Cuperosis.

 ?…me gustaría saber si
podrían ayudarme informándome sobre el problema de la cuperosis, ya que tengo
una piel muy sensible y no sé qué productos pueden ser los más adecuados para
que disminuya el problema. Gracias…?

Mª Montserrat A. G. Avilés (Asturias)

La cuperosis, como bien dices, tiene mucho
que ver con las pieles sensibles. En concreto, se trata de una lesión facial de
tipo vascular que plantea problemas estéticos y de complejos a quienes la
padecen, ya que da lugar al enrojecimiento de algunas zonas de la cara como las
mejillas. La causa no es otra que la presencia de capilares dilatados que,
aunque son tan pequeños que casi no se distinguen, forman una red de microvasos
que dan lugar a ese enrojecimiento tan particular.

El dermatólogo o el especialista en medicina
estética pueden recomendarte diferentes fórmulas de tratamiento según tu caso.
Las cremas o fármacos existentes en la actualidad ayudan a prevenir o a
suavizar los efectos de la cuperosis, pero no la eliminan.

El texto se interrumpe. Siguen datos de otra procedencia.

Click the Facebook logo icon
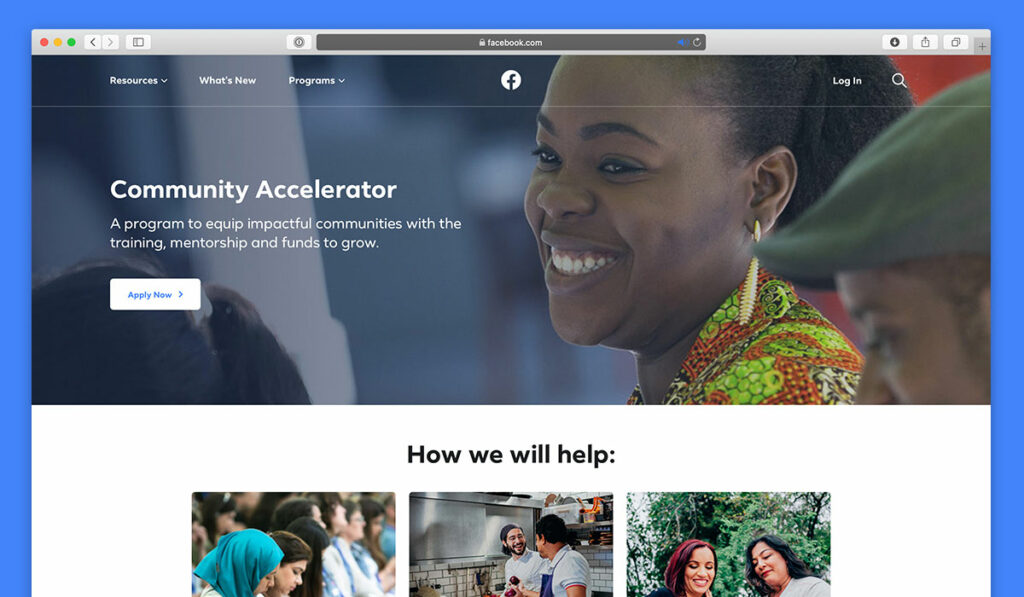Viewport: 1024px width, 597px height. click(511, 80)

Para ello, es
necesario acudir a las novedosas técnicas existentes en la actualidad. Entre
las más extendidas se encuentra la aplicación del láser en sus diferentes
modalidades (dye-láser, el nd-yag o el EPD). Generalmente requieren pocas
sesiones de aplicación y suelen ofrecer muy buenos resultados, ya que actúan
disparando un impacto de calor sobre el capilar venoso que, causando una
pequeña quemadura, provoca la coagulación de la sangre y, en consecuencia, un
cambio de coloración de la piel y la reabsorción de los vasos dañados.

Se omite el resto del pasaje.